Thank you Amir for this information! The Jujutsu that I learned was derived from DRAJJ. Which Aikido style was NOT derived from DRAJJ? I am very curious!

BTW, are you Muslim? if yes Salaam Alaykum from a Muslim brother in Jakarta, Indonesia!


----------



## Yari (Jan 3, 2006)

amir said:
			
		

> Good Aikido practice means one does not force any technique, and let the technique come to him. The technique applied should fit the directions of force, position and movement at the moment of application. One should not plan or want a specific technique, because then he would not be open to feel the real situation.
> 
> Amir


 

True, but as in every other aspect of life, nothing is "perfect". Things change second by second. 

What I call perfect is ikkyo and sankyo, and depending on what happens you'll choose the diverations of these.

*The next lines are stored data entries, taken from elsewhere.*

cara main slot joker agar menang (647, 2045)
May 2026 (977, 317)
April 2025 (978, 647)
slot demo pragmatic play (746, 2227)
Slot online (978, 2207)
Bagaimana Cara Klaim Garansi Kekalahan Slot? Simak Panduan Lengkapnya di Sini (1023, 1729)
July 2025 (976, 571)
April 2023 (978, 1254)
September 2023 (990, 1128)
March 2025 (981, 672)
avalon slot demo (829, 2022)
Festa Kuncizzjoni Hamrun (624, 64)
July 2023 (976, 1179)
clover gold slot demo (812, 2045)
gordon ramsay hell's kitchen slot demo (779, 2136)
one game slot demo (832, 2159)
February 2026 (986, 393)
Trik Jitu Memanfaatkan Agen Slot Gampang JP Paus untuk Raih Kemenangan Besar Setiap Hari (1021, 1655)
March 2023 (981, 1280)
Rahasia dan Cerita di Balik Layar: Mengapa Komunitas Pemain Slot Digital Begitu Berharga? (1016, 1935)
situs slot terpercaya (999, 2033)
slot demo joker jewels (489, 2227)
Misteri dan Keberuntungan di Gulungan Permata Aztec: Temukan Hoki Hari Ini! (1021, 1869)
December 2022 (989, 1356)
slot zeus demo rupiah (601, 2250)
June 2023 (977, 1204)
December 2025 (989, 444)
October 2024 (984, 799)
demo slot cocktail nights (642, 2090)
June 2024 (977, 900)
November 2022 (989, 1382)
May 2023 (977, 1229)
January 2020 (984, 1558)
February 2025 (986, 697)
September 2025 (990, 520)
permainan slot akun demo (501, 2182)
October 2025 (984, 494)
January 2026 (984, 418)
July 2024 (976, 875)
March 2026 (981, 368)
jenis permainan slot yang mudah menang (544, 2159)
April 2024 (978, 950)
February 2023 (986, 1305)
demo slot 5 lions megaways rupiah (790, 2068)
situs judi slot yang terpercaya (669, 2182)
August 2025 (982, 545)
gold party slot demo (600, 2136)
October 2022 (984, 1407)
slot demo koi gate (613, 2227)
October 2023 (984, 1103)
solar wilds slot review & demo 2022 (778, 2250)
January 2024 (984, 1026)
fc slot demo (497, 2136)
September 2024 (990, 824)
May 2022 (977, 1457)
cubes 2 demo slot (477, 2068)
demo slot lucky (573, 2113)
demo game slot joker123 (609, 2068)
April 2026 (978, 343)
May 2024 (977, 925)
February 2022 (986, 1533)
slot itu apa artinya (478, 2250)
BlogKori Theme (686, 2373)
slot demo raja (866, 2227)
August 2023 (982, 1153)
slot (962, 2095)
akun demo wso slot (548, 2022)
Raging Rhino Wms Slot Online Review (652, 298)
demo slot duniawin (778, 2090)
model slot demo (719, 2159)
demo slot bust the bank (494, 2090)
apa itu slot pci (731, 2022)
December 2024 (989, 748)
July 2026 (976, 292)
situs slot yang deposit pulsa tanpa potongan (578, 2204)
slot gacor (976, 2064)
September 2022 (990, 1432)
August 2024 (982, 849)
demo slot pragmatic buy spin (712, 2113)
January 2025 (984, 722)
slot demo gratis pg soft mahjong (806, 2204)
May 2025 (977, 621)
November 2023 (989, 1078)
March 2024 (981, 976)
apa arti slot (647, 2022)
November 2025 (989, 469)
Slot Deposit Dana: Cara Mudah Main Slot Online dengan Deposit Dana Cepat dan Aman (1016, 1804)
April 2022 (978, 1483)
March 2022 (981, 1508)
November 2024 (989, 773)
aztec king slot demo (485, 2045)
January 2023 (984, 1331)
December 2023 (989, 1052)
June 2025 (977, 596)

I do agree you should flow with what ever movement there is, but praticing with people that have never done aikido or MA, does awaken the possibilities that arise in any given situation. So understanding the aproaches of the different techniques /entrances a greater understanding and technique will arise.

/Yari


----------



## jujutsu_indonesia (Jan 3, 2006)

Maybe we could start by matching Aikido techniques name and Daito-ryu techniques name? I will use Moriteru Uyeshiba's video and Kondo Katsuyuki's video as comparison tools.

AIKIDO               vs            DAITORYU

Ikkyo/Ude Osae               vs Ippondori/Ikkajo no Udedori
Nikkyo/Kote Mawashi        vs Kotezume
Sankyo/Kote Hineri           vs Makizume
Yonkyo/Tekubi Osae         vs ? (considered part of Ippondori?)
Gokkyo/Ude Nobashi         vs Kamatezume
Shihonage                      vs Shihonage
Kotegaeshi                     vs Kotegaeshi
Iriminage                        vs ? (considered variant of Aiki Nage?)

In case I made a mistake, please don't kick me, I practice neither Aikido nor Daito-ryu


----------



## Yari (Jan 5, 2006)

Yari said:
			
		

> True, but as in every other aspect of life, nothing is "perfect". Things change second by second.
> 
> What I call perfect is ikkyo and sankyo, and depending on what happens you'll choose the diverations of these.
> 
> ...


 
Was reading my input, and sadly I've made a mistake. I didn't mean sankkyo but shihonage. 

Were ikkyo is a technique where the oppenants elbow is lifted, shihonage is a technique were the oppenants elbow is "pushed" down. It's from these two techniques most other tehcniques steem from(aikido wise).

/yari


----------



## amir (Jan 9, 2006)

jujutsu_indonesia said:
			
		

> Thank you Amir for this information! The Jujutsu that I learned was derived from DRAJJ. Which Aikido style was NOT derived from DRAJJ? I am very curious!


 
Korindo Aikido - the style I learn, develped seperatly from other Ju-Jutsu styles (Takanauchi-ryu and others).




			
				jujutsu_indonesia said:
			
		

> BTW, are you Muslim? if yes Salaam Alaykum from a Muslim brother in Jakarta, Indonesia!


 
Actually - I am a Jew from Israel. but I can still bless you with Salaam Alaykum  .


Amir


----------



## jujutsu_indonesia (Jan 12, 2006)

I heard only good things about Korindo Aikido. Is this the one started by Master Hikitsuchi? Too bad this style isn't as widespread as other styles.

I am glad to hear from a friend in Israel. Sensei also has several friends there, one of them has a Dojo in Jerusalem, his name is Dovid Pfeiff from Wado Dojo Jerusalem. I must say that Japanese Budo friendships really transcends political barriers!


----------